-- Start of Provided entries --
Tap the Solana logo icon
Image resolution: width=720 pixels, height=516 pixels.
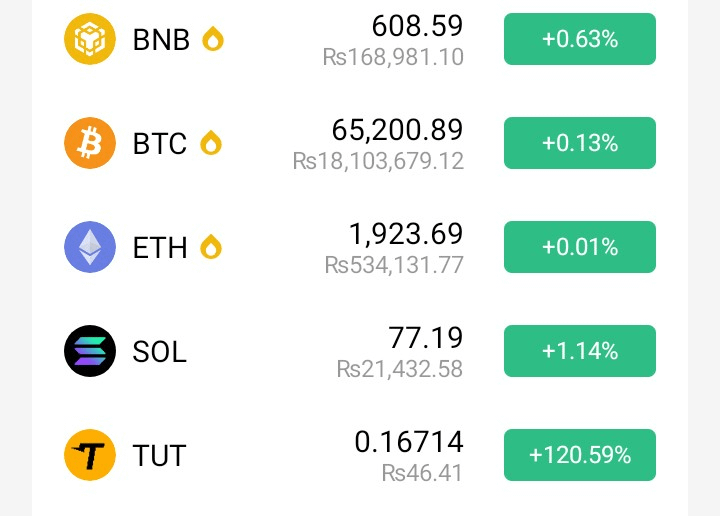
-- End of Provided entries --
-- Start of Provided entries --
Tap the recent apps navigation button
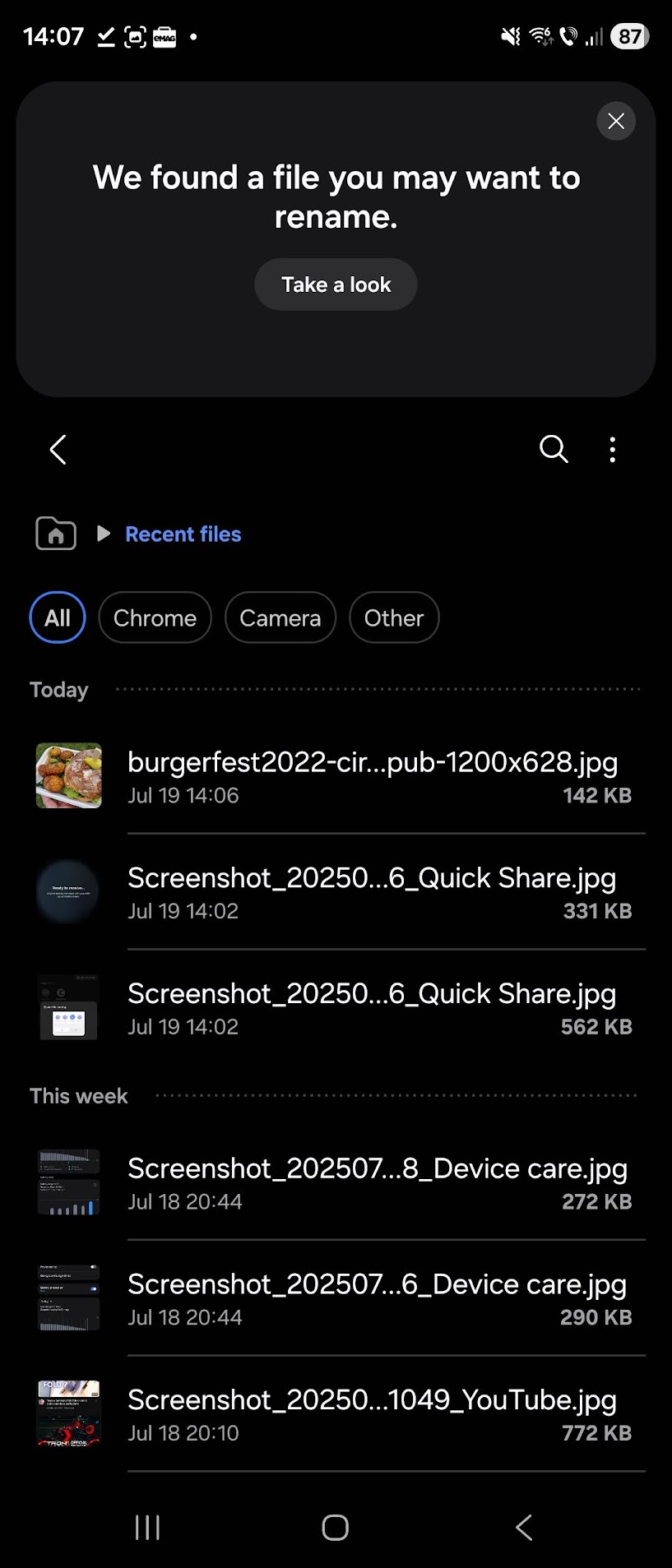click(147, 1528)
-- End of Provided entries --
-- Start of Provided entries --
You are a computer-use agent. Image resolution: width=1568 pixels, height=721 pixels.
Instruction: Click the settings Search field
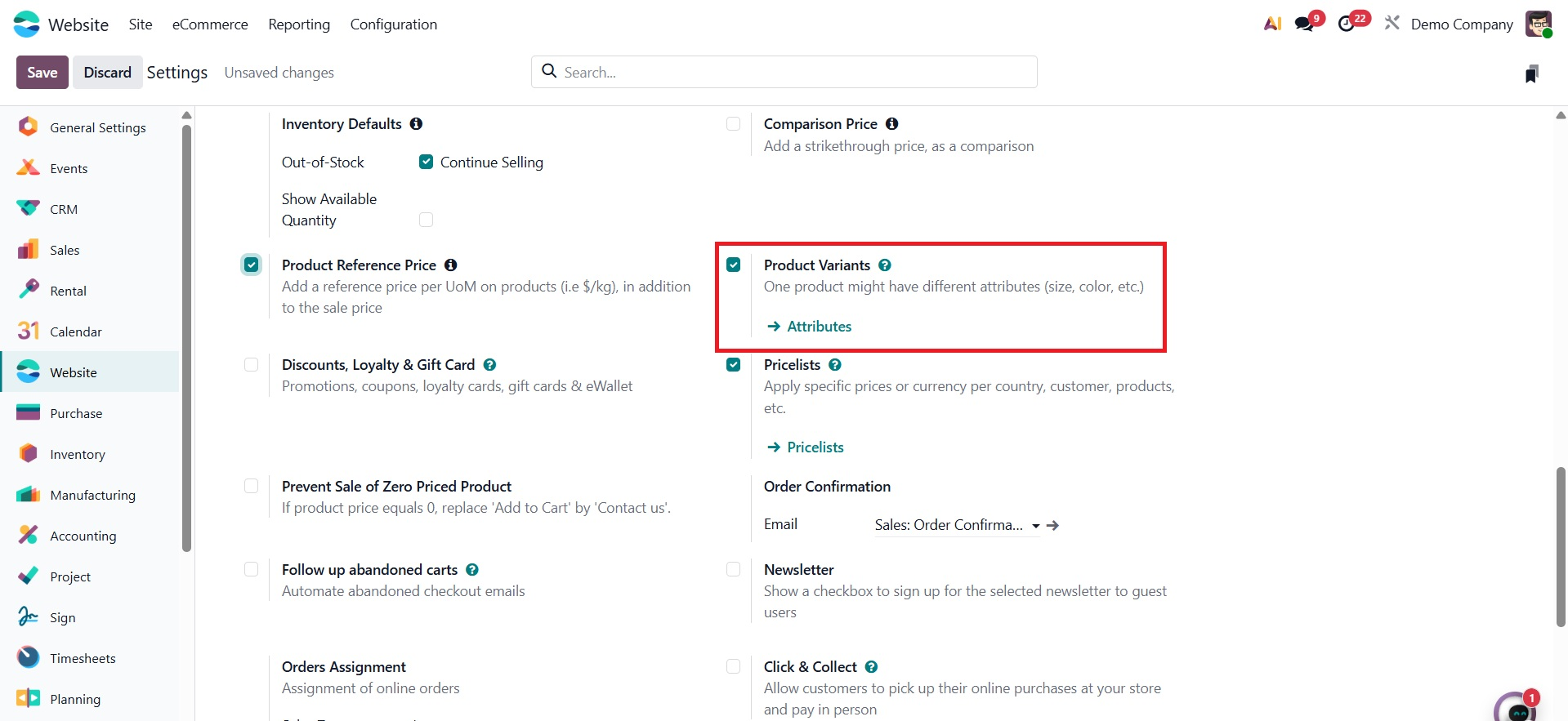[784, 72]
-- End of Provided entries --
What the exercise asks: How many lines of the material above contain the word "pixels"? Reply with the number alone.

Expected answer: 2